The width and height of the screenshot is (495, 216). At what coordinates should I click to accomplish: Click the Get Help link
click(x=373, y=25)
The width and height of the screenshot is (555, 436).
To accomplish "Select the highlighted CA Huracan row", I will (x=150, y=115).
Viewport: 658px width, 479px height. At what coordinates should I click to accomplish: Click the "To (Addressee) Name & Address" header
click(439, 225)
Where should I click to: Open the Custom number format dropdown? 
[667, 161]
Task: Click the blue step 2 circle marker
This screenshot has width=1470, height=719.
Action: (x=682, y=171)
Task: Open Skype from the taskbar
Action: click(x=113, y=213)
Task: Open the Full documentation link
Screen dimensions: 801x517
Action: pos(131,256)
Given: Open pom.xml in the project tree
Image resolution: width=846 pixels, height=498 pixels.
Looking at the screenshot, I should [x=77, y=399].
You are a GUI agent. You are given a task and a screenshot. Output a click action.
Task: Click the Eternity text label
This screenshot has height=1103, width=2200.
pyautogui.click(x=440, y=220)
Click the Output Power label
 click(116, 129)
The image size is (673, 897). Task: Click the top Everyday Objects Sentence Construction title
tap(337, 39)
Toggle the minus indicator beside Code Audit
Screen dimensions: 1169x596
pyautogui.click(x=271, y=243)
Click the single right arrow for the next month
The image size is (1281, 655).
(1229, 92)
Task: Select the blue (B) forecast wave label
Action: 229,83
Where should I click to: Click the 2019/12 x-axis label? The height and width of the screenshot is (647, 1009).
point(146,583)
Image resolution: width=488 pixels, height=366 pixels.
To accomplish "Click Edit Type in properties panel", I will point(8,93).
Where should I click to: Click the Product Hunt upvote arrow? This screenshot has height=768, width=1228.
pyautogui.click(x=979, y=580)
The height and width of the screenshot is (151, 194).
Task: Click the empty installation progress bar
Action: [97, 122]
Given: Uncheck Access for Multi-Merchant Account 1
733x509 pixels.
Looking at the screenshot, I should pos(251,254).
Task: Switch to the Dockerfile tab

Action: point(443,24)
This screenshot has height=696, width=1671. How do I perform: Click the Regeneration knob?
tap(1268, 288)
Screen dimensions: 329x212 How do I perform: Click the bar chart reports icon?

-- -- --

TASK DIRECTIONS ▸ Could you arrange the lines above into a Markdown table with a Row column holding each line's number and a Line column holding the line itself, leaving out any blank lines?

TASK ANSWER ▸
| Row | Line |
|---|---|
| 1 | The width and height of the screenshot is (495, 216). At what coordinates should I click to accomplish: Click the Get Help link |
| 2 | click(x=373, y=25) |
| 3 | The width and height of the screenshot is (555, 436). |
| 4 | To accomplish "Select the highlighted CA Huracan row", I will (x=150, y=115). |
| 5 | Viewport: 658px width, 479px height. At what coordinates should I click to accomplish: Click the "To (Addressee) Name & Address" header |
| 6 | click(439, 225) |
| 7 | Where should I click to: Open the Custom number format dropdown?  |
| 8 | [667, 161] |
| 9 | Task: Click the blue step 2 circle marker |
| 10 | This screenshot has width=1470, height=719. |
| 11 | Action: (x=682, y=171) |
| 12 | Task: Open Skype from the taskbar |
| 13 | Action: click(x=113, y=213) |
| 14 | Task: Open the Full documentation link |
| 15 | Screen dimensions: 801x517 |
| 16 | Action: pos(131,256) |
| 17 | Given: Open pom.xml in the project tree |
| 18 | Image resolution: width=846 pixels, height=498 pixels. |
| 19 | Looking at the screenshot, I should [x=77, y=399]. |
| 20 | You are a GUI agent. You are given a task and a screenshot. Output a click action. |
| 21 | Task: Click the Eternity text label |
| 22 | This screenshot has height=1103, width=2200. |
| 23 | pyautogui.click(x=440, y=220) |
| 24 | Click the Output Power label |
| 25 |  click(116, 129) |
| 26 | The image size is (673, 897). Task: Click the top Everyday Objects Sentence Construction title |
| 27 | tap(337, 39) |
| 28 | Toggle the minus indicator beside Code Audit |
| 29 | Screen dimensions: 1169x596 |
| 30 | pyautogui.click(x=271, y=243) |
| 31 | Click the single right arrow for the next month |
| 32 | The image size is (1281, 655). |
| 33 | (1229, 92) |
| 34 | Task: Select the blue (B) forecast wave label |
| 35 | Action: 229,83 |
| 36 | Where should I click to: Click the 2019/12 x-axis label? The height and width of the screenshot is (647, 1009). |
| 37 | point(146,583) |
| 38 | Image resolution: width=488 pixels, height=366 pixels. |
| 39 | To accomplish "Click Edit Type in properties panel", I will point(8,93). |
| 40 | Where should I click to: Click the Product Hunt upvote arrow? This screenshot has height=768, width=1228. |
| 41 | pyautogui.click(x=979, y=580) |
| 42 | The height and width of the screenshot is (151, 194). |
| 43 | Task: Click the empty installation progress bar |
| 44 | Action: [97, 122] |
| 45 | Given: Uncheck Access for Multi-Merchant Account 1 |
| 46 | 733x509 pixels. |
| 47 | Looking at the screenshot, I should pos(251,254). |
| 48 | Task: Switch to the Dockerfile tab |
| 49 | Action: point(443,24) |
| 50 | This screenshot has height=696, width=1671. How do I perform: Click the Regeneration knob? |
| 51 | tap(1268, 288) |
| 52 | Screen dimensions: 329x212 How do I perform: Click the bar chart reports icon? |